Texte:
▬▬▬

Si l’espace katan­gais à cette époque res­sem­blait en par­tie à un espace de sur­vie de l’État colo­nial, n’oublions pas que des accords tacites exis­taient (notam­ment sur la dis­tri­bu­tion des réserves en devises pour sou­te­nir les francs congo­lais et katan­gais, sous l’égide de la Banque cen­trale de la Bel­gique) entre le col­lège des com­mis­saires géné­raux à Léo­pold­ville et le gou­ver­ne­ment séces­sion­niste. Cette ambigüi­té entre auto­no­mie katan­gaise et dépen­dance de l’État cen­tral, héri­tage du temps colo­nial, explique sans doute en par­tie pour­quoi l’élite poli­tique au Katan­ga ne put jamais réa­li­ser sa pro­messe d’un déve­lop­pe­ment pous­sé de la pro­vince la plus indus­tria­li­sée du Congo. Le Katan­ga fut fina­le­ment trop tri­bu­taire des struc­tures de l’État congolais.

▬▬▬

Données extraites:
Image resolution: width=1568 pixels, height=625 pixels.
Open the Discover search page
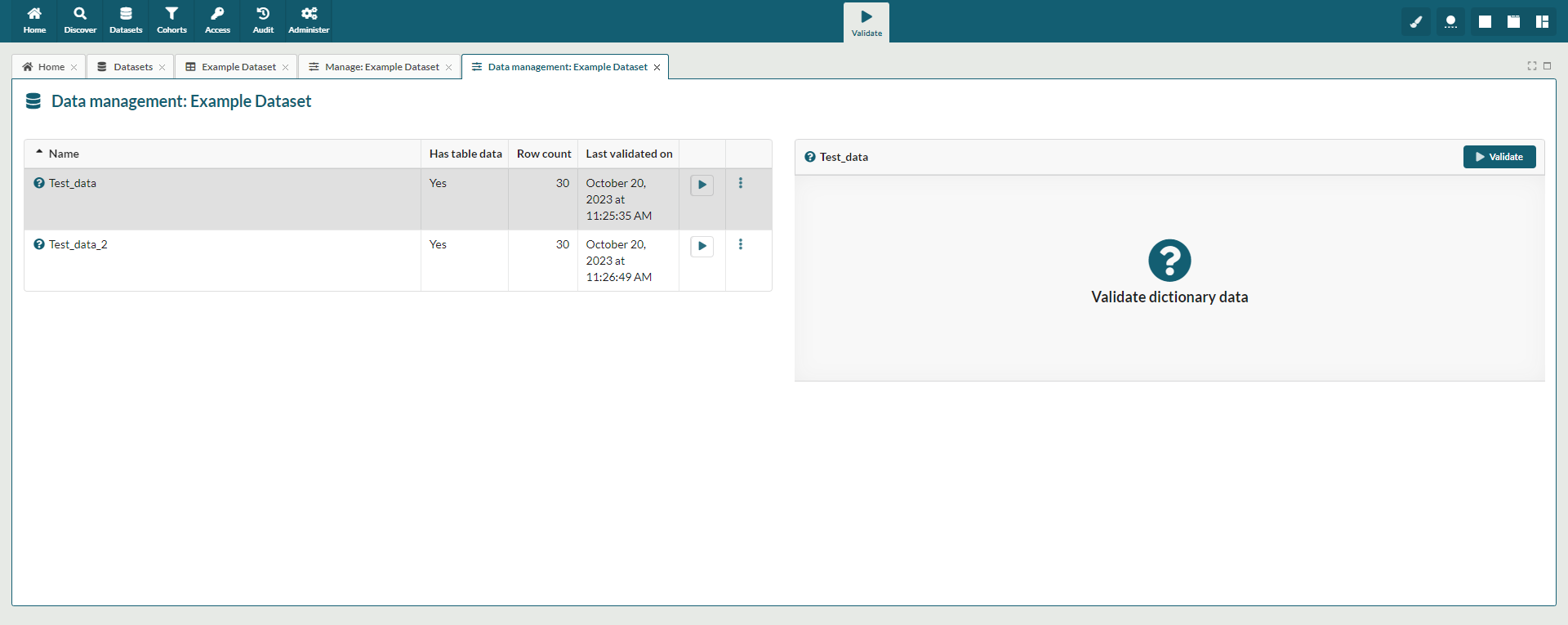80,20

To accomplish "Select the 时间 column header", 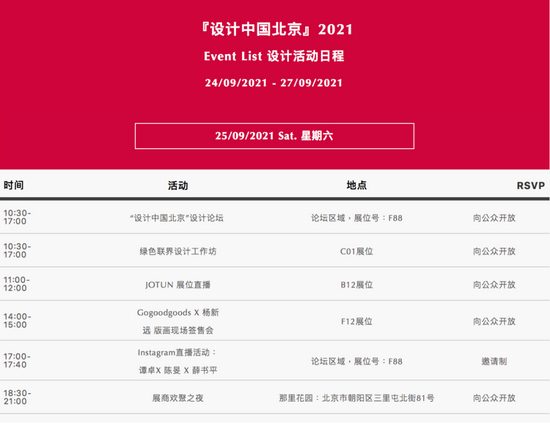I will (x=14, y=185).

▬▬▬

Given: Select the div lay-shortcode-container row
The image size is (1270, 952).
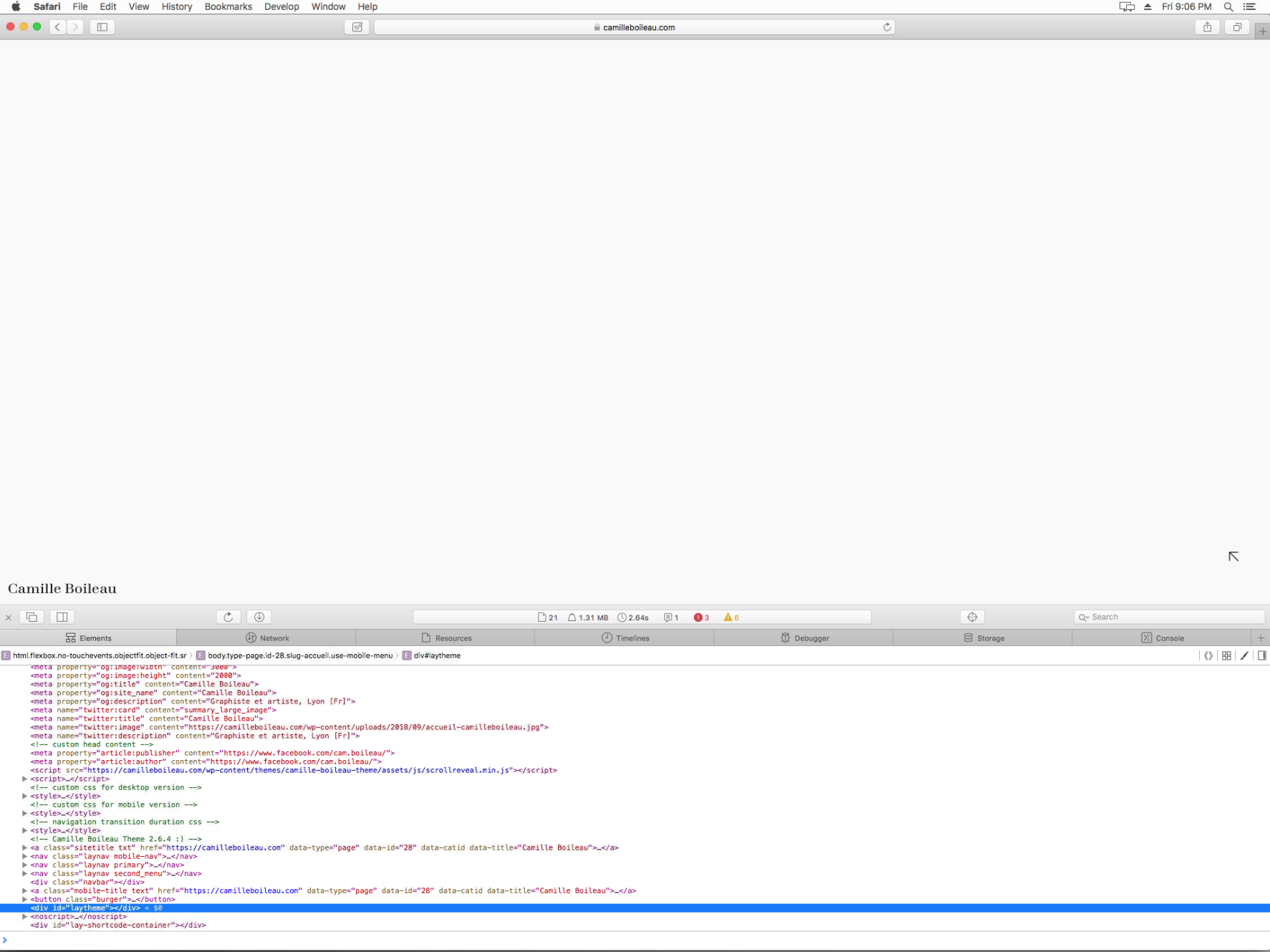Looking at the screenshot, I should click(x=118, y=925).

▬▬▬

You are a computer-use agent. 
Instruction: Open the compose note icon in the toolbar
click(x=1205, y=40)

▬▬▬

Consignes:
A - D’après le texte sur le Katanga, sous l’égide de quelle institution se faisait la distribution des réserves en devises ?
B - Réécrivez le passage du texte sur le Katanga compris entre "Si l’espace katan­gais" et "de l’État congolais." inclus, en remplaçant "époque" par "période".

Réponses:
A - Sous l’égide de la Banque centrale de la Belgique.

B -
Si l’espace katan­gais à cette période res­sem­blait en par­tie à un espace de sur­vie de l’État colo­nial, n’oublions pas que des accords tacites exis­taient (notam­ment sur la dis­tri­bu­tion des réserves en devises pour sou­te­nir les francs congo­lais et katan­gais, sous l’égide de la Banque cen­trale de la Bel­gique) entre le col­lège des com­mis­saires géné­raux à Léo­pold­ville et le gou­ver­ne­ment séces­sion­niste. Cette ambigüi­té entre auto­no­mie katan­gaise et dépen­dance de l’État cen­tral, héri­tage du temps colo­nial, explique sans doute en par­tie pour­quoi l’élite poli­tique au Katan­ga ne put jamais réa­li­ser sa pro­messe d’un déve­lop­pe­ment pous­sé de la pro­vince la plus indus­tria­li­sée du Congo. Le Katan­ga fut fina­le­ment trop tri­bu­taire des struc­tures de l’État congolais.